Why AI reproducibility is the holy grail of good governance
Leila Nouri2024-04-25 | 7 min read
Overview
The scientific method requires that every experiment be reproducible and produce the same results before a theory can become a fact. This method can be applied to AI models, which form the foundation of explainable AI.
By definition, reproducibility requires capturing every artifact used to build and operate an AI model and a model's purpose. Carnegie Mellon’s ML blog describes reproducibility as “a minimum requirement for a finding to be believable and informative.” Reproducibility gives other data scientists what they need to reproduce a model’s results — this includes the exact version of the data, code, tools, libraries, programming languages, and operating systems used.
True reproducibility means anyone can return to a point in time — anywhere in the AI/ML lifecycle — and see how a model was built and understand its purpose and KPIs. Yet, most AI models are built outside of controlled environments and systems of record. Enterprise AI platforms like Domino solve this by automatically unifying and capturing all model provenance and all artifacts across teams, users, tools, and environments without manual detective work, which can produce mixed results.

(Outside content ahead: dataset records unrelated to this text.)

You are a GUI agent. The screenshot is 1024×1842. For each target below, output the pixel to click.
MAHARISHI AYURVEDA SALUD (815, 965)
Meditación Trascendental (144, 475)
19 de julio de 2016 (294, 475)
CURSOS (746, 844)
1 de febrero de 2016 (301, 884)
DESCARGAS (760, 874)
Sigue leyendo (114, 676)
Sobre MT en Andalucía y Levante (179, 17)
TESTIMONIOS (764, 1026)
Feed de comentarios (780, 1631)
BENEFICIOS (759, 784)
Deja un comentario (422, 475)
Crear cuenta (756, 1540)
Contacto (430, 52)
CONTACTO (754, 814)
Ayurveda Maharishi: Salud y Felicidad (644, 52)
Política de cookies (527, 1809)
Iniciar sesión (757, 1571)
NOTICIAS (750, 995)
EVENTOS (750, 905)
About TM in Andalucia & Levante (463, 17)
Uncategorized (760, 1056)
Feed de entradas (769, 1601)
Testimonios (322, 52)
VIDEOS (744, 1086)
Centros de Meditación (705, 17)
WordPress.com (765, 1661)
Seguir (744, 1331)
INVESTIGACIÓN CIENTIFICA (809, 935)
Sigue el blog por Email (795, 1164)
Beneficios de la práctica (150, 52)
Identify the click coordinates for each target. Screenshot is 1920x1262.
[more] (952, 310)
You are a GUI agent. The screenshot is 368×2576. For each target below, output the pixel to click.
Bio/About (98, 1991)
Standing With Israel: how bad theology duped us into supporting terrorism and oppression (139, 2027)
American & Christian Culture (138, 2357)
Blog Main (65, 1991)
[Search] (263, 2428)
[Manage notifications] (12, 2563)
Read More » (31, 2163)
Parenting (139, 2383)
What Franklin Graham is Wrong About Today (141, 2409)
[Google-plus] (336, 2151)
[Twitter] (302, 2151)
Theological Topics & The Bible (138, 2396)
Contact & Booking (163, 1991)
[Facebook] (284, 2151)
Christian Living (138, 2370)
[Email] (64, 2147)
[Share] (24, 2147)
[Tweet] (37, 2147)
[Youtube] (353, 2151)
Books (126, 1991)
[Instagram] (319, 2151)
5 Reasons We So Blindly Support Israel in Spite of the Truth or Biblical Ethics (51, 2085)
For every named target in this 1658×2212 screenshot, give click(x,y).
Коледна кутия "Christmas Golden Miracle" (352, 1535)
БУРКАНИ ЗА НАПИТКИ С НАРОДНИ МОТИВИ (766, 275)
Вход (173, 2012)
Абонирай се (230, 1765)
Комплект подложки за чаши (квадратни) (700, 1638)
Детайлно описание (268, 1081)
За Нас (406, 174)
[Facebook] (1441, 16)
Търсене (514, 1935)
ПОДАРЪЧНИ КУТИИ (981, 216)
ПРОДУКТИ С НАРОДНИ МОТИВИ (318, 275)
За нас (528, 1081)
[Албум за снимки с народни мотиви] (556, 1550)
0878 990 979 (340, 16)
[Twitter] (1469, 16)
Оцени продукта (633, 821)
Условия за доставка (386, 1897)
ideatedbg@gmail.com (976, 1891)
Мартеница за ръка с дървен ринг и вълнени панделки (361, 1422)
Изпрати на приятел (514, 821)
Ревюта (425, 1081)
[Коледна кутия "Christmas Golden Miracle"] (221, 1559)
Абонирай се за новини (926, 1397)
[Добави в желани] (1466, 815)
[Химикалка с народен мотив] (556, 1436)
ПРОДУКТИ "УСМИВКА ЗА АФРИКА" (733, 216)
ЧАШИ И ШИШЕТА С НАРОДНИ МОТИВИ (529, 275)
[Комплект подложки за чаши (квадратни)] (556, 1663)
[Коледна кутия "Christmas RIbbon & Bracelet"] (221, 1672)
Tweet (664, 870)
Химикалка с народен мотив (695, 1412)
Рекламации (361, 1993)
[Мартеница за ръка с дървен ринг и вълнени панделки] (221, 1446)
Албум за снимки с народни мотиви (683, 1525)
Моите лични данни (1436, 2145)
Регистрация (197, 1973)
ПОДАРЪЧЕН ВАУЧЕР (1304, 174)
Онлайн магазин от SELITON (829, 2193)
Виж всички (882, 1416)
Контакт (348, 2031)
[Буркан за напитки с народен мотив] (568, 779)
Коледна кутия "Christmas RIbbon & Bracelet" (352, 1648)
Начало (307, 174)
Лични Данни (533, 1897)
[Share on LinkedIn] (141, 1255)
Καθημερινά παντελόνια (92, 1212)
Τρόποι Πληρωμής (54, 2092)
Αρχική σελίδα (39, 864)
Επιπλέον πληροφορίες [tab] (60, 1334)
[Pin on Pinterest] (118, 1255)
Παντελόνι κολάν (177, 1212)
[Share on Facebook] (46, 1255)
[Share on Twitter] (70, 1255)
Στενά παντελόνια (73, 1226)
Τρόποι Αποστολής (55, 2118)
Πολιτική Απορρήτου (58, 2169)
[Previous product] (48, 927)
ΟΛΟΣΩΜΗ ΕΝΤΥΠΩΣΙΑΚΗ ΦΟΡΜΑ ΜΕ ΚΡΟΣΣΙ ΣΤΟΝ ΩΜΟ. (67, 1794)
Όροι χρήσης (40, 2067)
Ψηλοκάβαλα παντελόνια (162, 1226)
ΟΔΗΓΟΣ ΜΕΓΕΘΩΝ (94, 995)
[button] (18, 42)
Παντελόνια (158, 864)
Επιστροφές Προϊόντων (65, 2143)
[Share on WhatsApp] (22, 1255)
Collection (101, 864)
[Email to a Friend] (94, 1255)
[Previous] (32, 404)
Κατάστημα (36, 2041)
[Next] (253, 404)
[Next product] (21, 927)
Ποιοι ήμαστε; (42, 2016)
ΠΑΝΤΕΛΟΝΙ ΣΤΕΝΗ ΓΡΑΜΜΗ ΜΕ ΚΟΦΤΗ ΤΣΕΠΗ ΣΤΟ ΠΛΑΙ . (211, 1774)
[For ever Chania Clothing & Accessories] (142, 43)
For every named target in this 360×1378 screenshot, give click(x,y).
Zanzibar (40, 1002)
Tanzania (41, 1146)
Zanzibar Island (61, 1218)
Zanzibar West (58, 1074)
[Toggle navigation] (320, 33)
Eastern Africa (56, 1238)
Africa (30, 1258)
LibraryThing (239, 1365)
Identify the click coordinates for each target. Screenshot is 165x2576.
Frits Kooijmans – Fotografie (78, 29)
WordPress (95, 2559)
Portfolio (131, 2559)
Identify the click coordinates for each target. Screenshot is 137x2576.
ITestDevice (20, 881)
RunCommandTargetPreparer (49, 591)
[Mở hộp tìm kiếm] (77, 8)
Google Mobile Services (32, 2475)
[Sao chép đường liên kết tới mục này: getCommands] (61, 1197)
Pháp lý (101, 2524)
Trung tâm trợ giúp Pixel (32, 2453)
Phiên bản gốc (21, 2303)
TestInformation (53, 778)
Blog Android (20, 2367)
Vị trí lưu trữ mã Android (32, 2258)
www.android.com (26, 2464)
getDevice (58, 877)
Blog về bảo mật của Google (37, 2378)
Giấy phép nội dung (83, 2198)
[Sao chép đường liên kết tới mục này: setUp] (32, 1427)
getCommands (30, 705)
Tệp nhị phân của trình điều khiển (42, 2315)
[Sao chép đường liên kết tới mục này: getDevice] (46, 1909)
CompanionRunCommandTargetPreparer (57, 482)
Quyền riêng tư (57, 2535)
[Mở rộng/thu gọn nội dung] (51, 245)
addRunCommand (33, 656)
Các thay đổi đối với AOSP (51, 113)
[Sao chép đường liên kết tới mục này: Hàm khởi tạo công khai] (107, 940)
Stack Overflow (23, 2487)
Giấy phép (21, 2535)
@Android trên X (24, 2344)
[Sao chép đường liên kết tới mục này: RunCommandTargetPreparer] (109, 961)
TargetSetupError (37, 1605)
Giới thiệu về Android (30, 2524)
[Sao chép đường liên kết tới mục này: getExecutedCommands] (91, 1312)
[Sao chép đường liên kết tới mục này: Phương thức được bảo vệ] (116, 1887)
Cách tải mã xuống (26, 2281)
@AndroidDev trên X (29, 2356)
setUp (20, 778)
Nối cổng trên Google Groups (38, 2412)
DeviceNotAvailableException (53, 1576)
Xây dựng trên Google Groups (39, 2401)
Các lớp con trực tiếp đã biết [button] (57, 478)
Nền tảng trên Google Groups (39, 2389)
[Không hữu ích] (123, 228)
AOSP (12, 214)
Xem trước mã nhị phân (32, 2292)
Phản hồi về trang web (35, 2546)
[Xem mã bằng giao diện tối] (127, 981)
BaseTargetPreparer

Why is reproducibility a challenge?
Without a single source of truth, even the best AI models operate in a bespoke manner instead of an industrialized manner suitable for complex enterprise settings (e.g., with thousands of models, AI consumers, and AI builders). Unsurprisingly, manually reproducing AI experiments can become an archaeological expedition that takes weeks and months. Nothing is constant; users find it hard to recreate the same conditions manually (down to the version of code, configurations, third-party packages, infrastructure settings, and data snapshots used).
First, Domino Model Sentry includes “model cards,” which automatically record all AI lineage for models, codes, experiments, and environments. Next, Domino simplifies reproducibility with “project templates,” which centrally codify betting practices so they are used for every model, every time. These templates enforce responsible AI policies and create consistency. Domino Model Sentry also includes “model registry,” which tracks all models and their lineage, experiments, and objects in a single glass pane across the entire AI life cycle. Model registry also includes audit trails that simplify compliance documentation.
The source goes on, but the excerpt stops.